Use whatever version you prefer. You can find more examples in the Configuring ironArray tutorial.

Automatic tuning#

ironArray comes with BTune, a sophisticated tuning tool to automatically choose the best codecs or filters that minimizes execution time, compression ratio or a balance among the two (the default). Let’s suppose that you are doing some computation in a Python script that you want to run as fast as possible; you can tell BTune to optimize things internally with:

ia.set_config_defaults(favor=ia.Favor.SPEED)

Or, in case you may rather be interested in saving the maximum amount of memory (or disk):

ia.set_config_defaults(favor=ia.Favor.CRATIO)

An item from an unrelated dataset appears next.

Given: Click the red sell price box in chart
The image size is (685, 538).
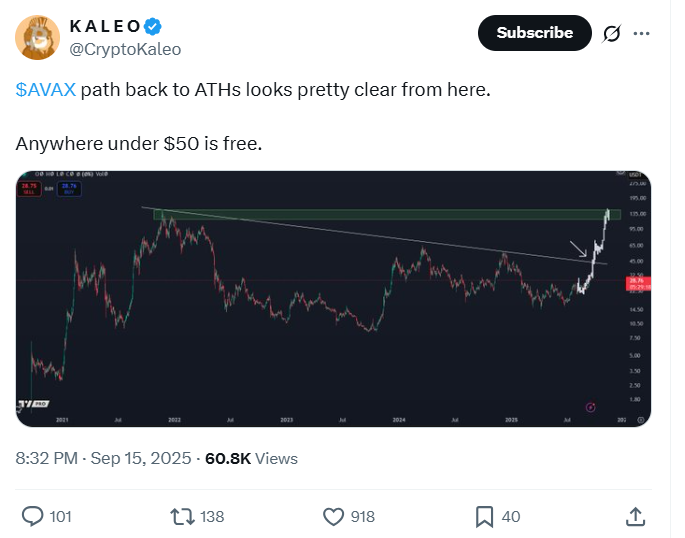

Only with these small tweaks, you can make ironArray adapt to your needs very easily. Look here at an example of BTune in action, and how it affects the speed of computation:

One level chunking

As you can see, favoring SPEED maximizes speed at the cost of using more memory. On the other hand, favoring CRATIO maximizes compression ratio, and hence, minimizes memory consumption. The default (BALANCE) is a balance among these two.